Case study: Netstore

Netstore, a provider of managed IT services, decided to invest in a customer relationship management (CRM) system to help grow the business.

Written by Lisa Kelly

‘Growth by acquisition is part of our strategy, and a CRM system was needed to sit as a backbone to help make acquisitions rapidly,’ says Alan Edwards, marketing director of Netstore. ‘We had grown from a number of different places and had client data on disparate systems,’ he says.

‘Our legacy CRM system, which was run in-house, was difficult to administer, cost a lot in licence fees, had access problems, no built-in reporting capability and could not be customised to the growing business.’

Edwards says the company suffered because it could not forecast on a day-by-day basis what was happening in the pipeline.

‘We were reliant on the sales management structure and what information individual salespeople chose to share, as they were using their own approach to CRM,’ he says.

In 2005, Netstore purchased Siebel’s CRM On Demand system and migrated information held by individual salespeople on laptops and PDAs, its legacy CRM software and Excel spreadsheets to the new application.

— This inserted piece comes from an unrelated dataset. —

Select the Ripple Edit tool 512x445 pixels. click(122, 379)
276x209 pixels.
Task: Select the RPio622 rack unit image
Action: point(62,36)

Oracle’s acquisition of Siebel did not discourage Edwards because he confirmed that the system is a strategic part of Oracle’s roadmap.

Since implementation, Netstore has acquired three more companies.

‘Each time we have been able to rapidly move new clients and opportunities to the Siebel system and now have one view of the customer, as all the information and interactions with individual clients are in one place. The more we learn about them, the more targeted we can be in our marketing,’ says Edwards.

The CRM system now gives Netstore total visibility into the database. ‘We can see what is going on in real-time,’ says Edwards.

Post-implementation, there are some things Netstore would have done differently.

‘We took a packaged one week of consultancy from Siebel,’ says Edwards. ‘It was invaluable but we could have taken advantage of more extensive training. As a result we may not be exploiting the full capability of the system and we have learned things along the way which we might have picked up quicker.’

‘We have gone down a few blind alleys and tinkered around with the system only to have to go back.’

In the future, Edwards says the company may take advantage of more formal training.

‘There is always lots going on and never time to stop, but we will make time to learn how to exploit the system more fully,’ he says.